Fondamentale anche la collaborazione tra produttori e commercianti nella scelta delle materie prime strategiche, soprattutto per l’ottenimento di un prodotto artigianale sano e genuino. Parole come: cura, passione, ricerca, gusto e stagionalità, rappresentano il fulcro di questo settore, soprattutto quando si parla di frutta, che, proprio per il fatto di essere presente solo in determinati periodi dell’anno, è più buona, ricca di vitamine e antiossidanti, meno calorica. In tema di frutta di stagione non si può fare a meno di parlare del gelato artigianale biologico, come quello lanciato alla fine del 2002 da Guido Martinetti e Federico Grom, dove in primavera e in estate trionfano anguria, fragole e frutti di bosco, mentre in autunno si punta alle castagne e agli agrumi, senza dimenticare le tradizionali creme a base latte di mucca pastorizzata “in loco”. Parlando di eccellenza delle materie prime coniugata all’arte, ai colori, sapori e alle idee, meritevole di attenzione è il gelato di Luca Pretto e Claudio Troiani, ideatori di un prodotto “stellato”, nato cioè dall’attività di ricerca e collaborazione con alcuni dei più famosi chef veneti, titolari di ristoranti di prim’ordine, tra cui: Giancarlo Perbellini, Lionello Cera, Giorgio Damini. Per i nostalgici del “gusto classico”, dal 2006 Venchi propone un prodotto diverso rispetto allo standard, capace di “catturare” il consumatore attraverso i profumi inebrianti del cioccolato e delle creme che escono dai propri laboratori di pasticceria artigiana: dal classico “Cuor di cacao” al “Brutto ma Buono”, dal “gianduia” alla “nocciola Piemonte IGP”.

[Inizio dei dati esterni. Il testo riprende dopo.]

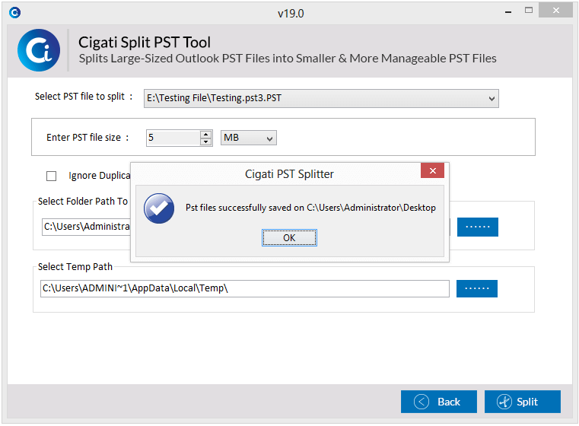Click the Temp path text field
Image resolution: width=579 pixels, height=426 pixels.
(244, 288)
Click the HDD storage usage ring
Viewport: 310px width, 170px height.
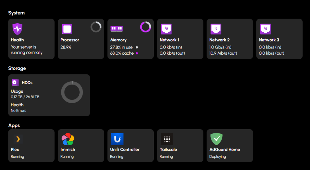pos(72,92)
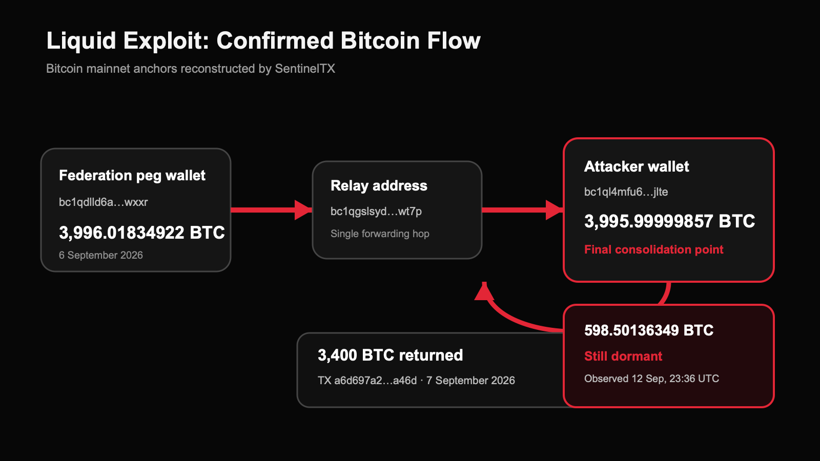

Come non menzionare inoltre la tradizione Bepi, gelaterie fondate sulla maniacale ricerca delle materie prime e la semplicità di una cosa fatta a mano. Nulla viene preparato anticipatamente. Non si parte da una “base” o da basi uniche per frutte, creme e cioccolato; per ogni gusto, e per decine di volte al giorno, zucchero, semi di carruba macinati, latte, acqua e altre materie prime, vengono miscelati e mantecati all’istante! Più una passione che una professione, una metodologia di lavoro ormai scomparsa, unica in Italia e nel mondo.
Appare dunque evidente che il prodotto biologico ha trovato nel nostro Paese un ottimo terreno di coltura, soprattutto per quanto concerne il gelato artigianale: 1,5 miliardi di coni e bicchierini venduti in un anno; 161 milioni di coppe, 13.680 tonnellate di dessert. Un mercato in forte crescita che ha saputo fronteggiare la concorrenza industriale puntando sulla reale attenzione per il consumatore finale: un cliente soddisfatto è un cliente che ritorna e acquista ancora e per questo rappresenta una proficua garanzia per l’aumento del fatturato.